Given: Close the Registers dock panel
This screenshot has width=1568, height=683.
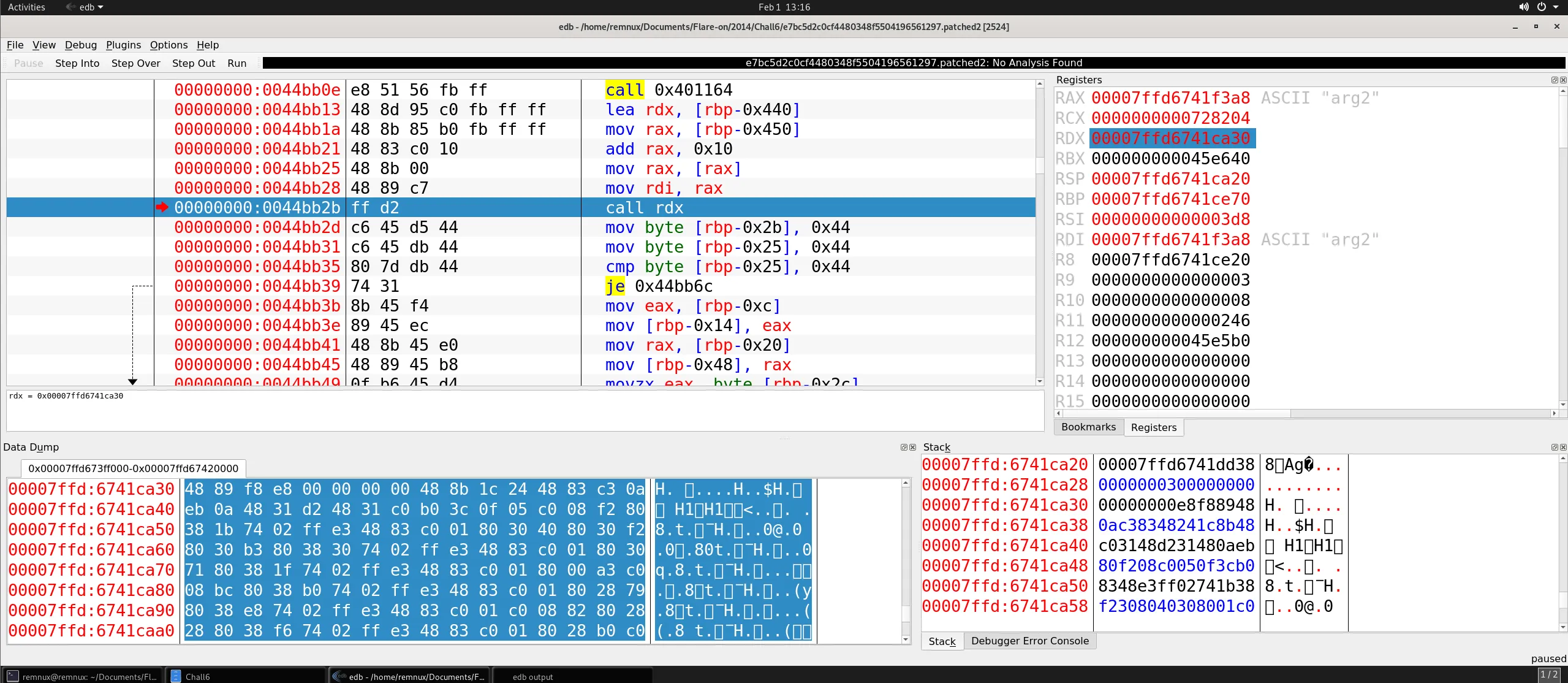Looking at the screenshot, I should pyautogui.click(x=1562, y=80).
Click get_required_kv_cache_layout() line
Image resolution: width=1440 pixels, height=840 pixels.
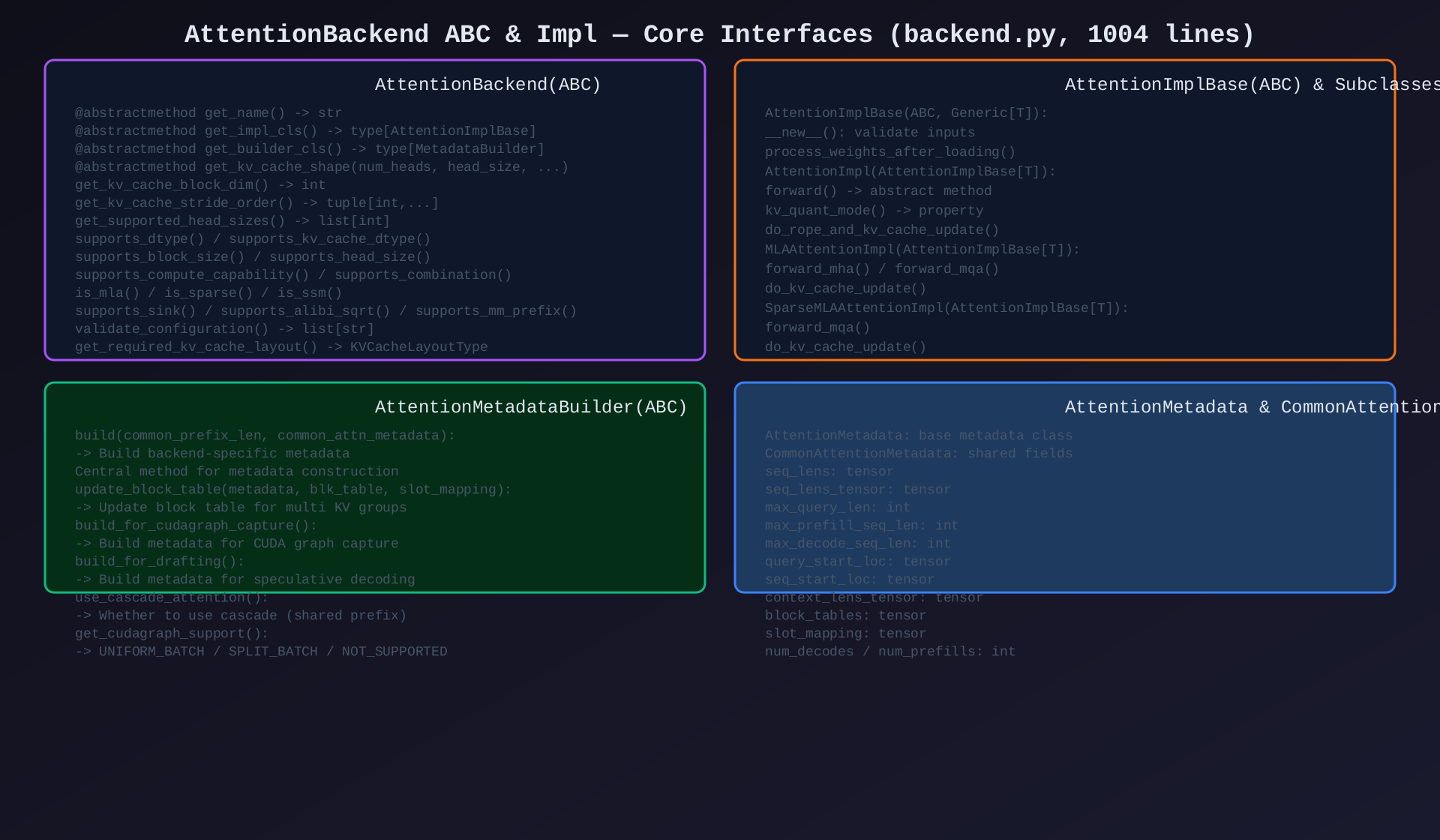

Assignment: Set the listing down exactly, without its pictures.

Response to this task:
Given: Close the Registers dock panel
This screenshot has width=1568, height=683.
Looking at the screenshot, I should pyautogui.click(x=1562, y=80).
Click get_required_kv_cache_layout() line
Image resolution: width=1440 pixels, height=840 pixels.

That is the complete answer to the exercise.